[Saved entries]

Content starts

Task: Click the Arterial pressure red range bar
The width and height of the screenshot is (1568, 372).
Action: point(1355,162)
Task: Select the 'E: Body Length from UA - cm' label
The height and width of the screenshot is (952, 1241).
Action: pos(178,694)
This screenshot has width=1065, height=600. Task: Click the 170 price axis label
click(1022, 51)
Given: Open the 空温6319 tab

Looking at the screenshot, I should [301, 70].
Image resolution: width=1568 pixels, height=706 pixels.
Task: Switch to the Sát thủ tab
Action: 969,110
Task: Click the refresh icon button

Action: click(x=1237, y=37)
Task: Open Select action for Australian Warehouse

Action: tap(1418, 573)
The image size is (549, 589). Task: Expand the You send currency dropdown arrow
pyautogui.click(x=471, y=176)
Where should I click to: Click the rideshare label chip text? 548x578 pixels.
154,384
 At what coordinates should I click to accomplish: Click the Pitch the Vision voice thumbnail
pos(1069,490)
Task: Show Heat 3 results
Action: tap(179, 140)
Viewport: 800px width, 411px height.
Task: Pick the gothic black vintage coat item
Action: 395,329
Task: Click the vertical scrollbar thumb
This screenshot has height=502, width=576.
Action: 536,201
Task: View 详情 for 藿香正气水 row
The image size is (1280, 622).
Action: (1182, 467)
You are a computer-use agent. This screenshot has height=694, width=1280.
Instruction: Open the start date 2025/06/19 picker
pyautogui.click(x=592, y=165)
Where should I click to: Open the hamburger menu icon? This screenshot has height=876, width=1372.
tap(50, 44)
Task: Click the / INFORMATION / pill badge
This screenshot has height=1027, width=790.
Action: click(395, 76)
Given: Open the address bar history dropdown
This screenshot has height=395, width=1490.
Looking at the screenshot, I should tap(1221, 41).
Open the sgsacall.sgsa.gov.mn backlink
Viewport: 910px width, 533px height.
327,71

Content ends

**WORK INSTRUCTIONS:**
Write out all the records above one more time, exactly.

**SOLUTION FOR THIS EXERCISE:**
Task: Click the Arterial pressure red range bar
The width and height of the screenshot is (1568, 372).
Action: point(1355,162)
Task: Select the 'E: Body Length from UA - cm' label
The height and width of the screenshot is (952, 1241).
Action: pos(178,694)
This screenshot has width=1065, height=600. Task: Click the 170 price axis label
click(1022, 51)
Given: Open the 空温6319 tab

Looking at the screenshot, I should [301, 70].
Image resolution: width=1568 pixels, height=706 pixels.
Task: Switch to the Sát thủ tab
Action: 969,110
Task: Click the refresh icon button

Action: click(x=1237, y=37)
Task: Open Select action for Australian Warehouse

Action: tap(1418, 573)
The image size is (549, 589). Task: Expand the You send currency dropdown arrow
pyautogui.click(x=471, y=176)
Where should I click to: Click the rideshare label chip text? 548x578 pixels.
154,384
 At what coordinates should I click to accomplish: Click the Pitch the Vision voice thumbnail
pos(1069,490)
Task: Show Heat 3 results
Action: tap(179, 140)
Viewport: 800px width, 411px height.
Task: Pick the gothic black vintage coat item
Action: 395,329
Task: Click the vertical scrollbar thumb
This screenshot has height=502, width=576.
Action: 536,201
Task: View 详情 for 藿香正气水 row
The image size is (1280, 622).
Action: (1182, 467)
You are a computer-use agent. This screenshot has height=694, width=1280.
Instruction: Open the start date 2025/06/19 picker
pyautogui.click(x=592, y=165)
Where should I click to: Open the hamburger menu icon? This screenshot has height=876, width=1372.
tap(50, 44)
Task: Click the / INFORMATION / pill badge
This screenshot has height=1027, width=790.
Action: click(395, 76)
Given: Open the address bar history dropdown
This screenshot has height=395, width=1490.
Looking at the screenshot, I should tap(1221, 41).
Open the sgsacall.sgsa.gov.mn backlink
Viewport: 910px width, 533px height.
327,71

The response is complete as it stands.